→ AIM OF THE EXERCISE
For the records below, print the lines from the line with "SR- 105 Corridor Management Plan (794, 1684)" through the line with "Plan Your Trip (1923, 48)" exactly as written; include both end lines and exclude the rest.

Stored data:

Segment Open

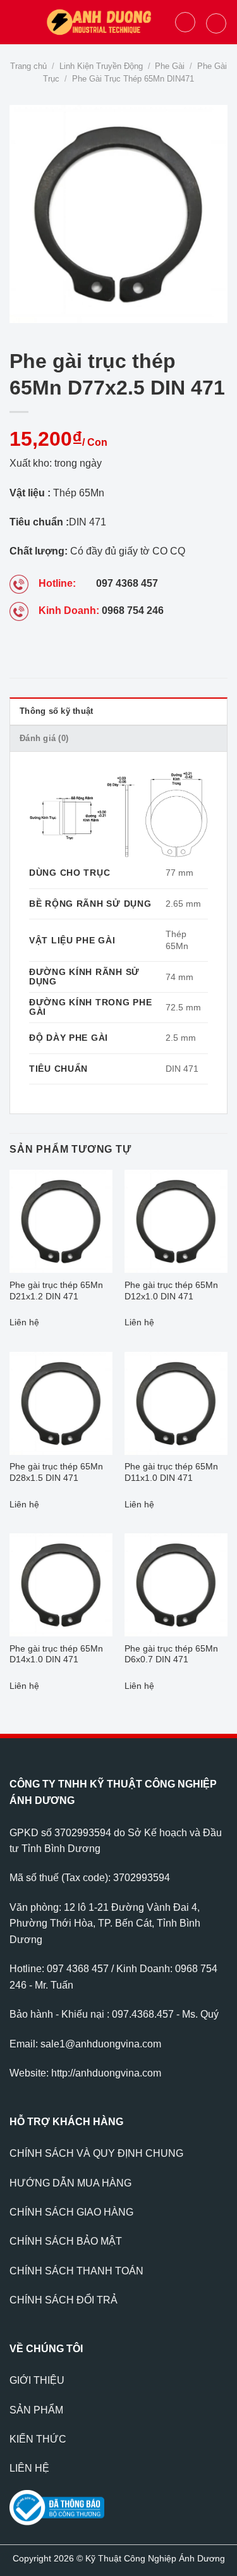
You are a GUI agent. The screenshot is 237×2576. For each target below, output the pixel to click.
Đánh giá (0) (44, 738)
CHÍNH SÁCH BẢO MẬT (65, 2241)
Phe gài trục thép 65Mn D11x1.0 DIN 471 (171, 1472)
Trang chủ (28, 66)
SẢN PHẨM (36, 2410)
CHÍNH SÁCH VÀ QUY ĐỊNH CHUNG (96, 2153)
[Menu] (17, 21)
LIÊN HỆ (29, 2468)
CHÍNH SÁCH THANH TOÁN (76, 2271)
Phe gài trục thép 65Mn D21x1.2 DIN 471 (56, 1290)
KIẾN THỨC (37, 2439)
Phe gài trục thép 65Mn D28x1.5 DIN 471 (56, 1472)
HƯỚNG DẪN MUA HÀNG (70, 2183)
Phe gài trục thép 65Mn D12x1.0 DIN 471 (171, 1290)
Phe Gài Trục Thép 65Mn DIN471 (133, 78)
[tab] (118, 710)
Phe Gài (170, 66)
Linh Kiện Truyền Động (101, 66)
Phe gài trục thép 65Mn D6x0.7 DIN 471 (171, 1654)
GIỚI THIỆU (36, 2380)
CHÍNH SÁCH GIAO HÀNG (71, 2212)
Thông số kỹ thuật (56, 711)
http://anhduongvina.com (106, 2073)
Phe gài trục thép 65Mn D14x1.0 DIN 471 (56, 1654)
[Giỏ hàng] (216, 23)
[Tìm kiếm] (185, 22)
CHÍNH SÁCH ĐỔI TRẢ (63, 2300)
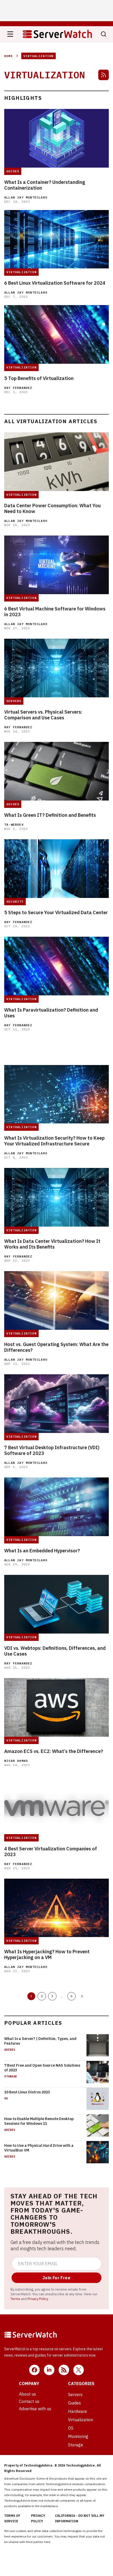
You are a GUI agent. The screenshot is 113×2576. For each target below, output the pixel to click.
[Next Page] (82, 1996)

Segment Closed
Segment Open

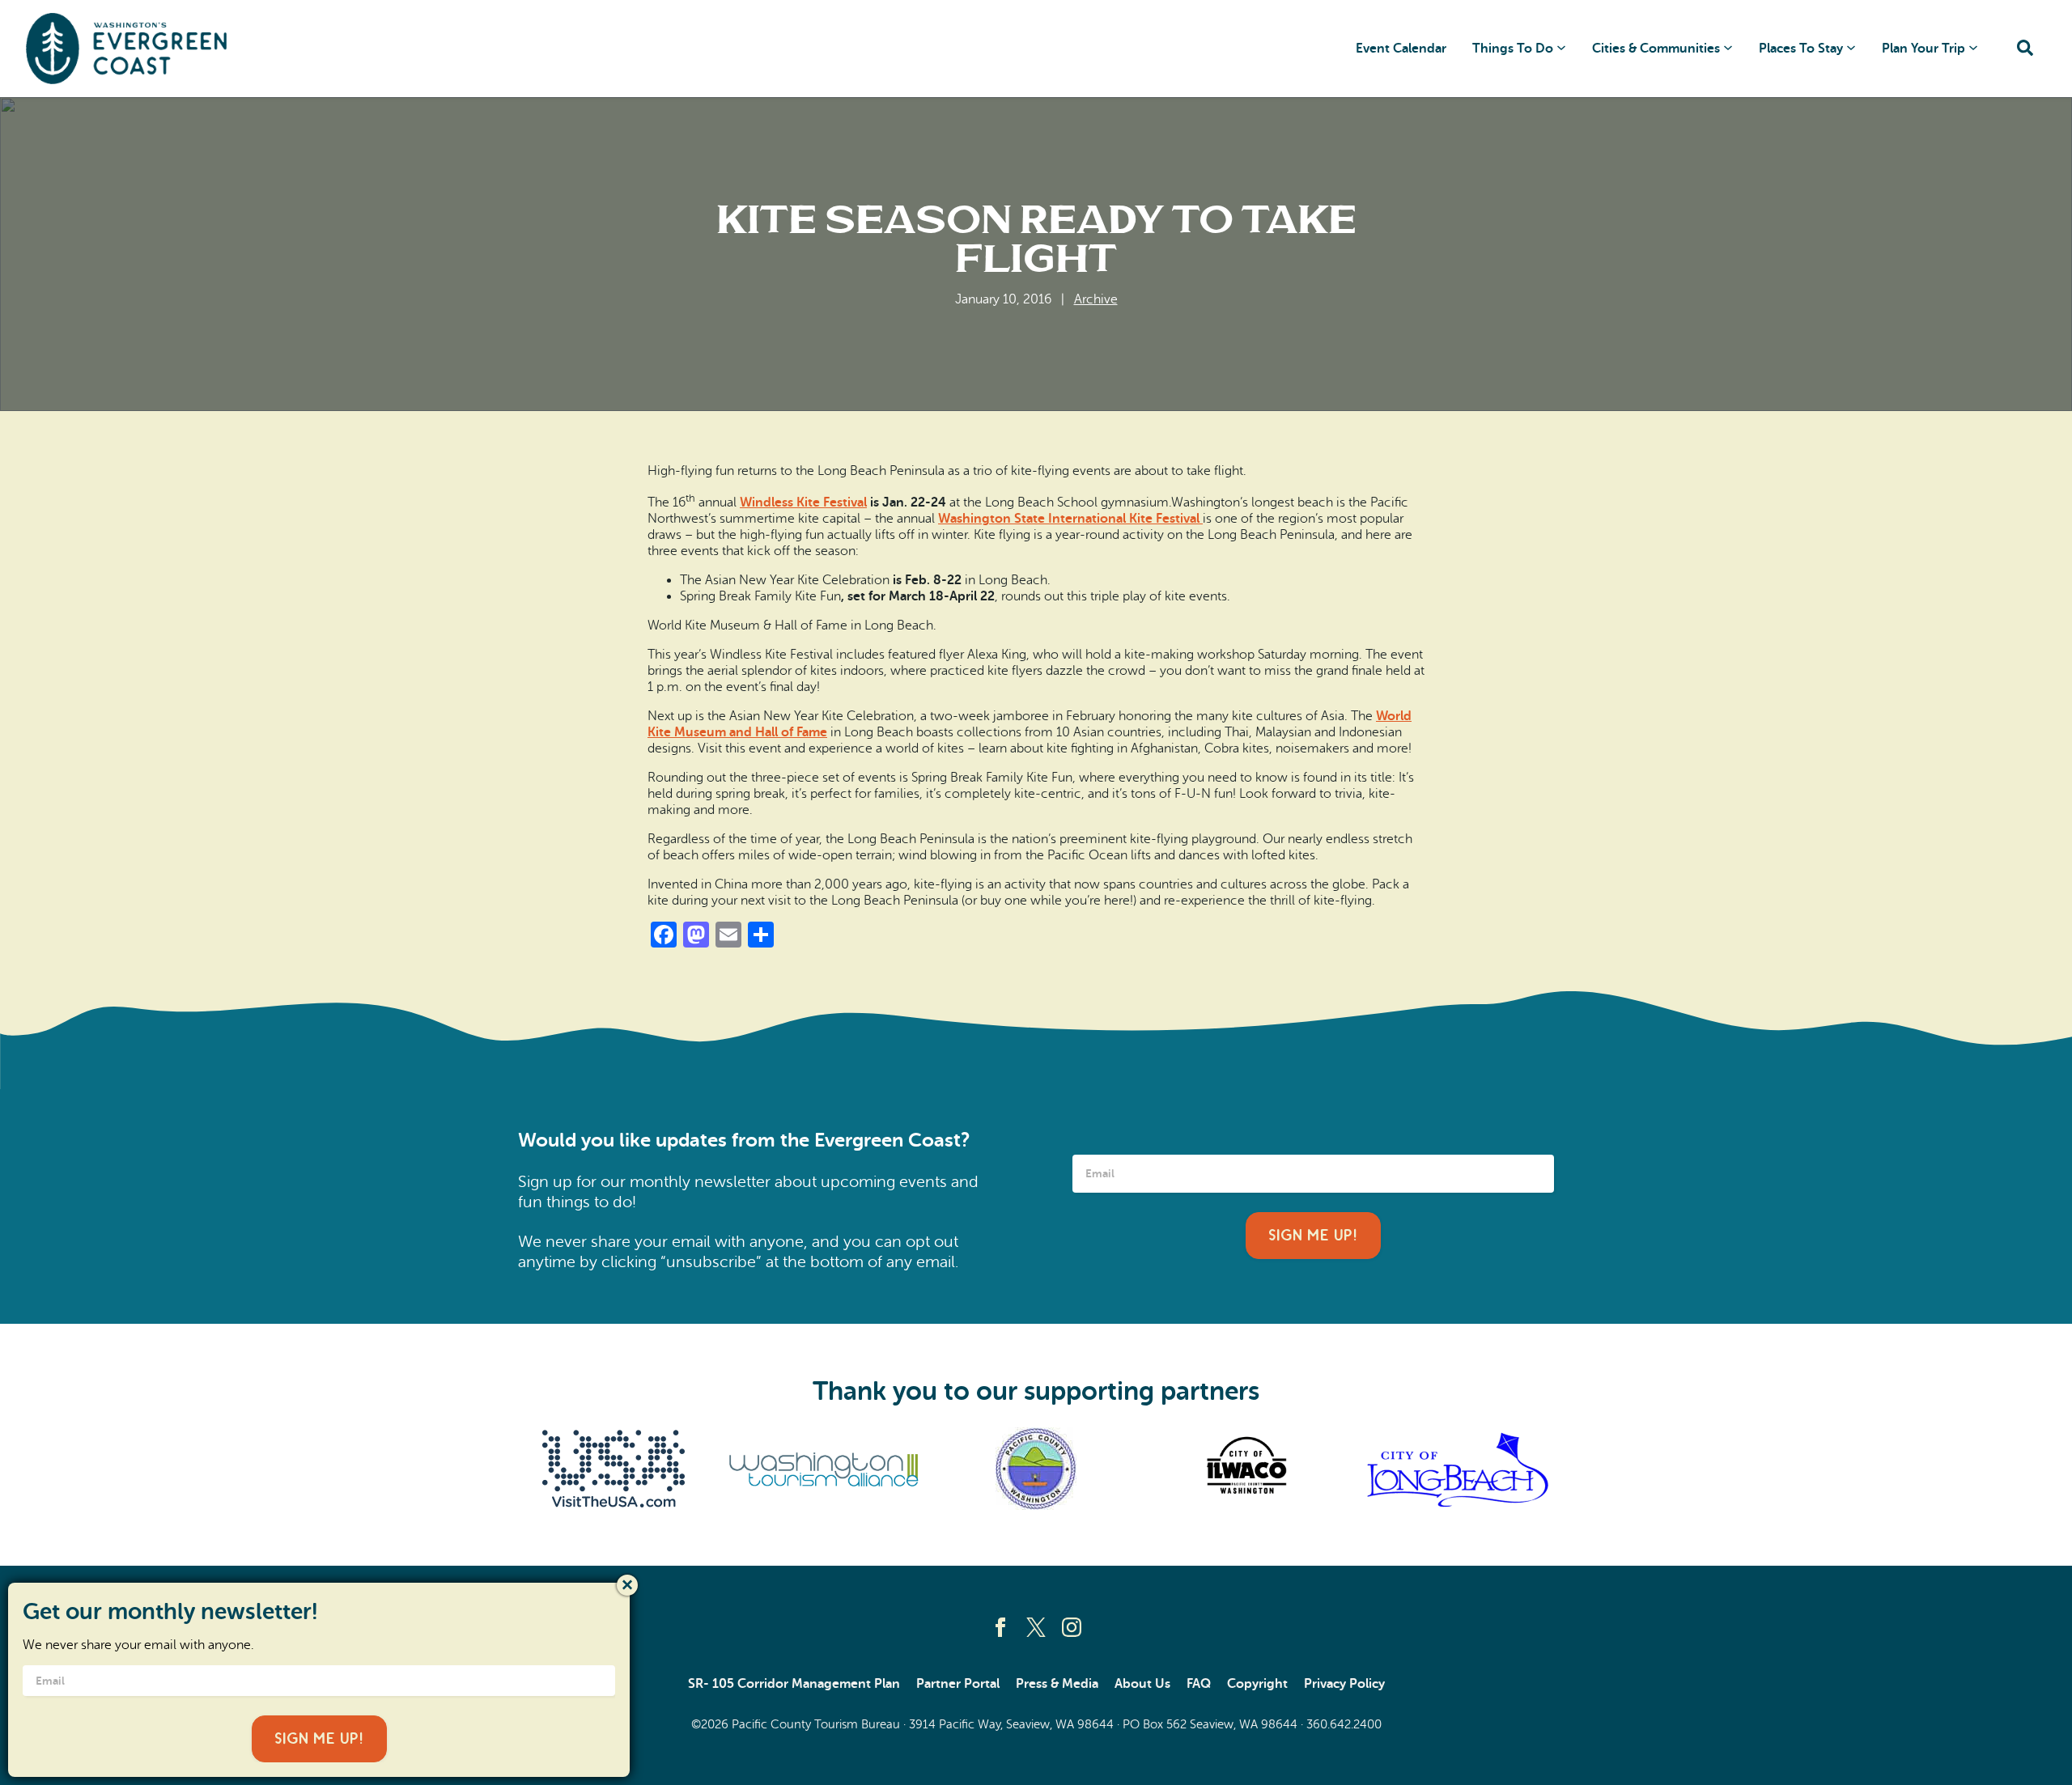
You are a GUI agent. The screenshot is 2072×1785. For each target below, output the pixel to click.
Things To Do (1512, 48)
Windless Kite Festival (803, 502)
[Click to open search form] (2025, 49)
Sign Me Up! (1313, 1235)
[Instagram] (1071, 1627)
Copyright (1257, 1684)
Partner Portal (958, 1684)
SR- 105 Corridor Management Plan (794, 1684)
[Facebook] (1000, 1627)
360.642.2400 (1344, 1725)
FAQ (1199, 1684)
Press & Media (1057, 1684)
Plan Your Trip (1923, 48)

Segment Closed

→ RESULT
SR- 105 Corridor Management Plan (794, 1684)
[Facebook] (1000, 1627)
360.642.2400 (1344, 1725)
FAQ (1199, 1684)
Press & Media (1057, 1684)
Plan Your Trip (1923, 48)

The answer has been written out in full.